I dont remember giving you permission to post my picture


----------



## KozmoKramer (Apr 25, 2004)

:cake:*HAPPY BIRTHDAY GIRLFRIEND!!:cake: *


----------



## 94c (Oct 21, 2005)

I definitely do not want to be around when she cuts the cake


----------



## CJIS (Mar 12, 2005)

Happy B Day!

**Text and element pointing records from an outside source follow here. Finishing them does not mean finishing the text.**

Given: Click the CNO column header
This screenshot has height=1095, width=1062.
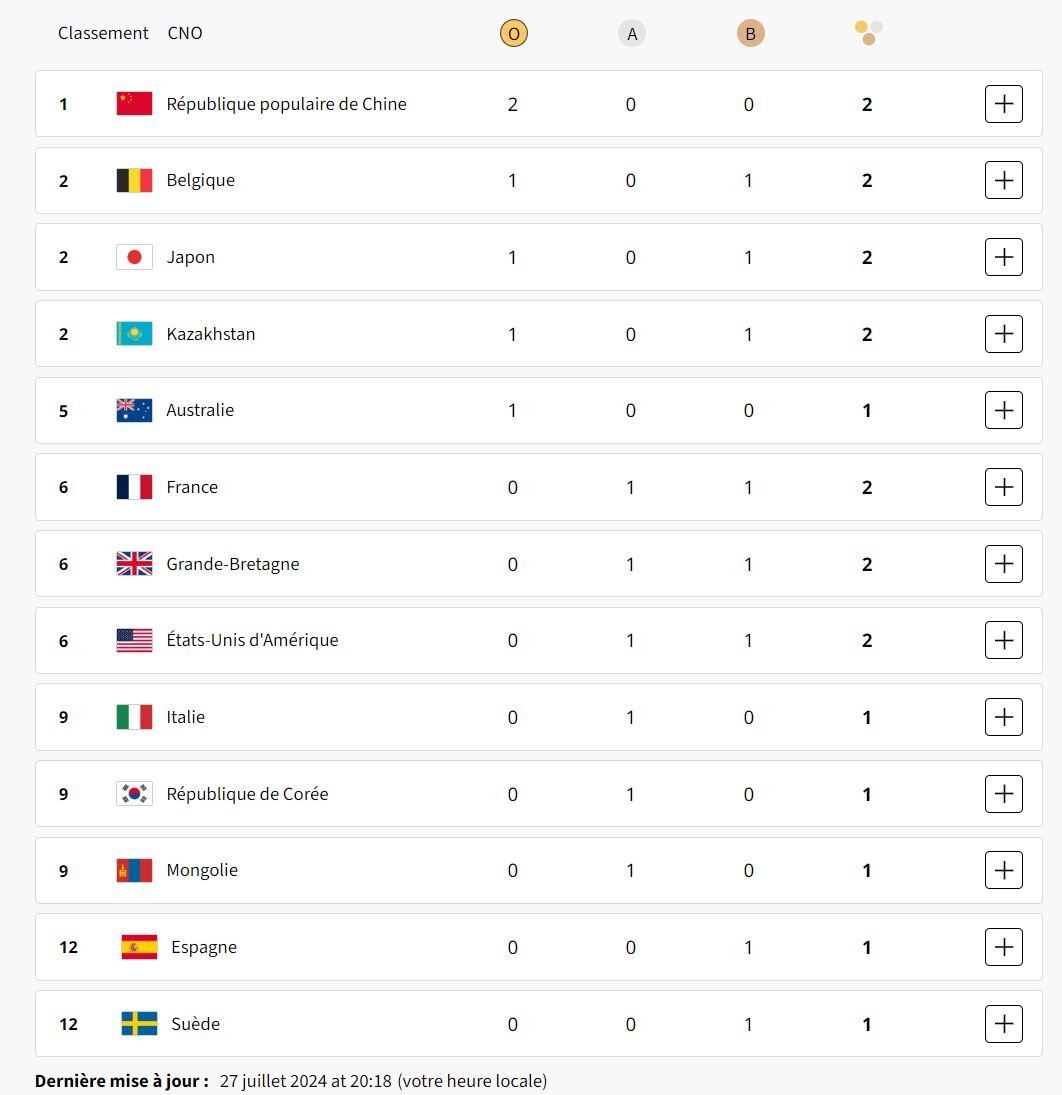Looking at the screenshot, I should [185, 33].
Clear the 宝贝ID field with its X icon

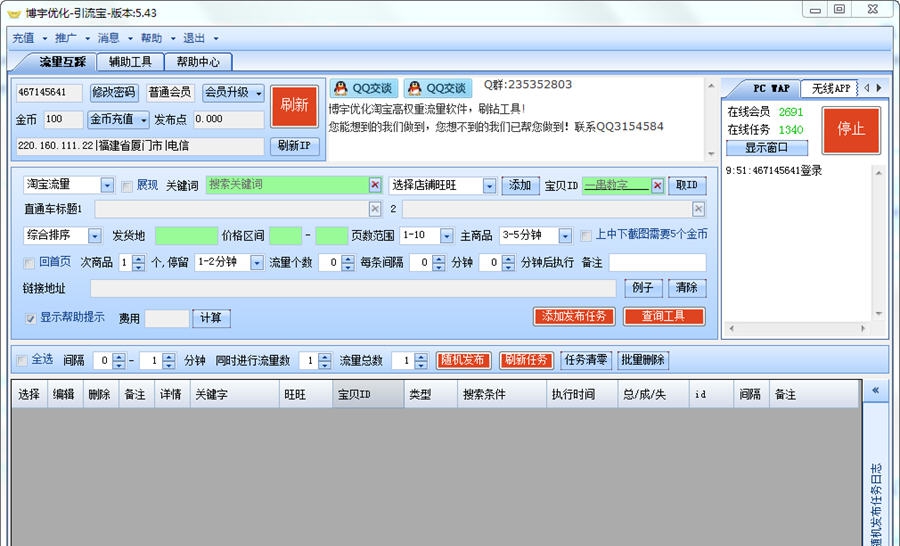coord(657,185)
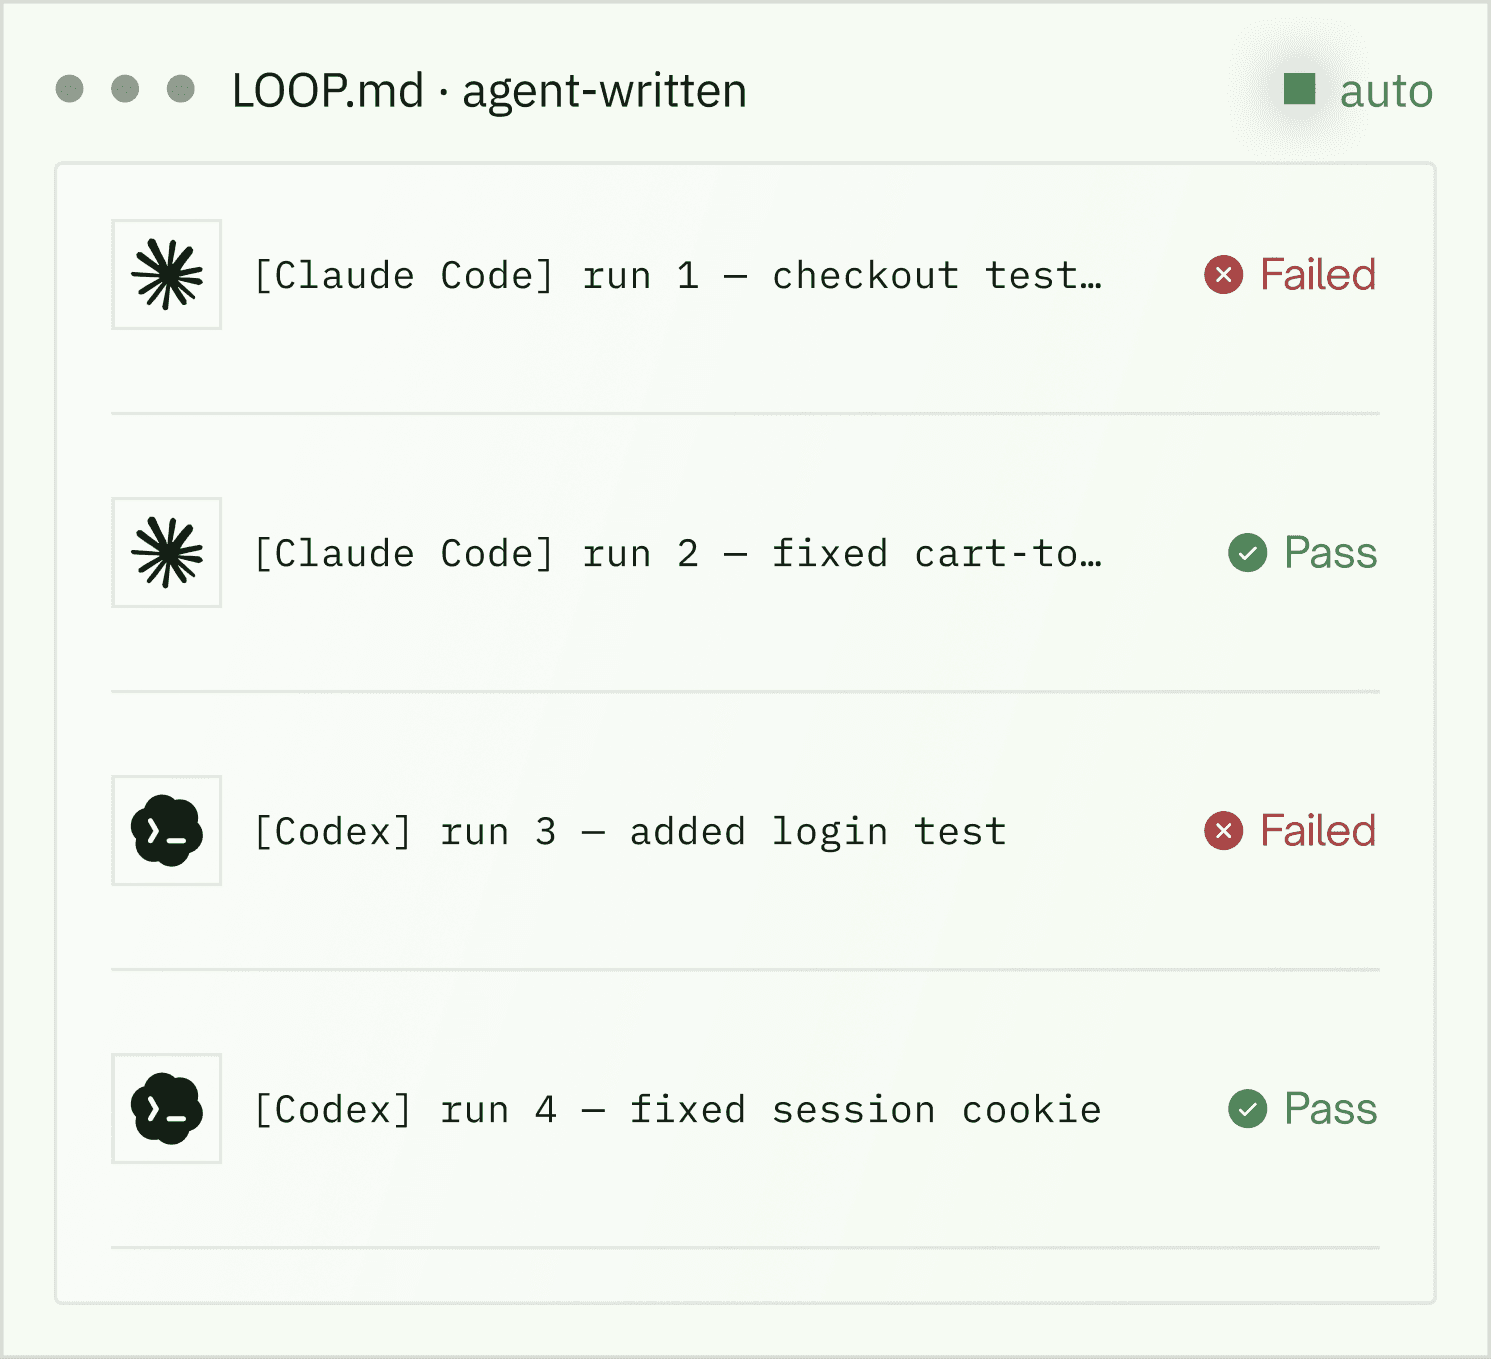Click the Claude Code icon for run 2

(x=167, y=553)
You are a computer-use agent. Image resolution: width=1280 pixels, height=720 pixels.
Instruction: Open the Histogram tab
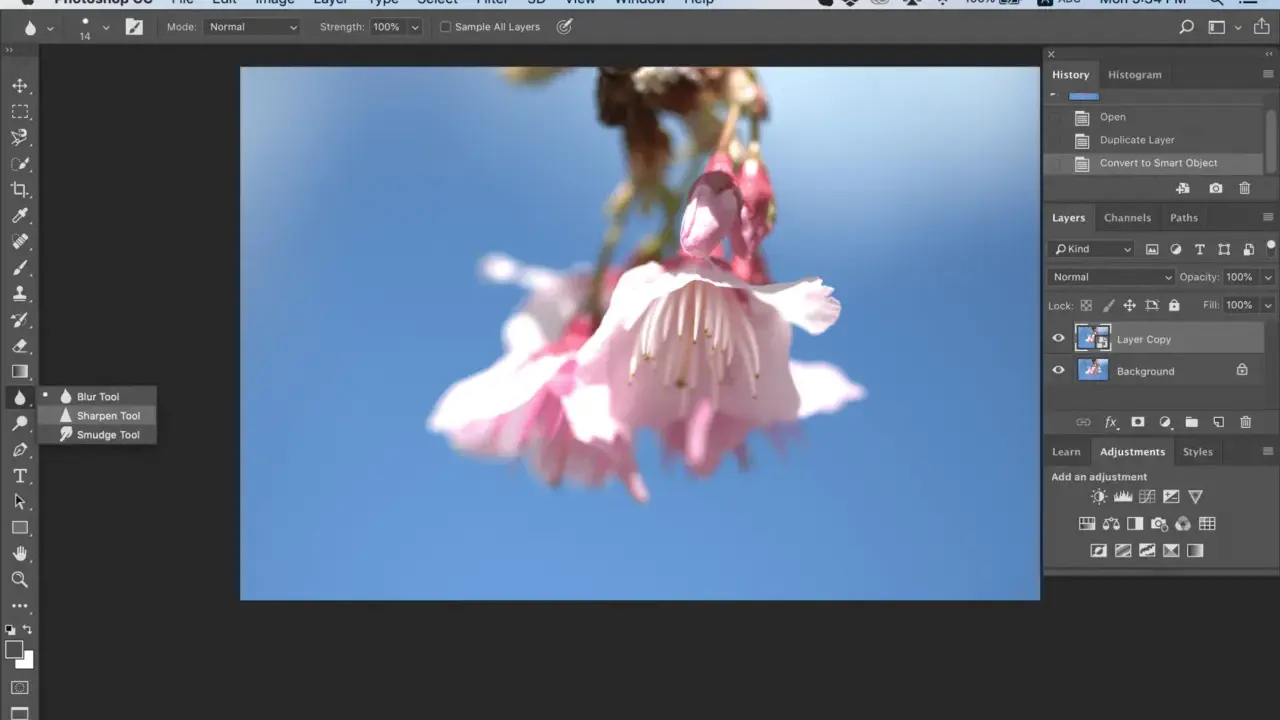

What are you doing for it?


----------



## Cinderella (Jun 17, 2005)

Officer Dunngeon said:


> Happy Birthday!


Dunny i loveeeeeeeeeeee u whats his address LOL


----------



## Cinderella (Jun 17, 2005)

Harry ur a sweetheart thank u very much :kiss: i wasnt expecting this thread


lmao @ delta ... 

Koz cheers hun:t: and thanx


94c im sure u dont lol ................ but i do whoaaaa look at those thighs :wub: 


npd thank u .. iv been down the pub had drinks and nuts thrown at me and iv got some
friends coming over in an hour


----------



## CJIS (Mar 12, 2005)

You had drinks and nuts thrown at you?


----------



## Cinderella (Jun 17, 2005)

not literaly.. just my goofy sense of humour


----------



## GMACK24 (Jun 2, 2003)

Happy Birfday !


----------



## PBC FL Cop (Oct 22, 2003)

Happy B-day from Sunny Florida :BNANA:


----------



## CJIS (Mar 12, 2005)

Cinderella said:


> not literaly.. just my goofy sense of humour


lol phew I was going to say what wierd customs you have for celibrating a birthday.


----------



## badgebunny (Aug 17, 2005)

Officer Dunngeon said:


> Happy Birthday!


Happy Birthday Cin...when you are done with him let me know....you can send him my way!!!


----------



## Officer Dunngeon (Aug 16, 2002)

Every girl could use a little beefcake on her birthday. :mrgreen:


----------



## Cinderella (Jun 17, 2005)

thank u very much :t: :kiss:
lmao ken ..... cum cuff me baby


----------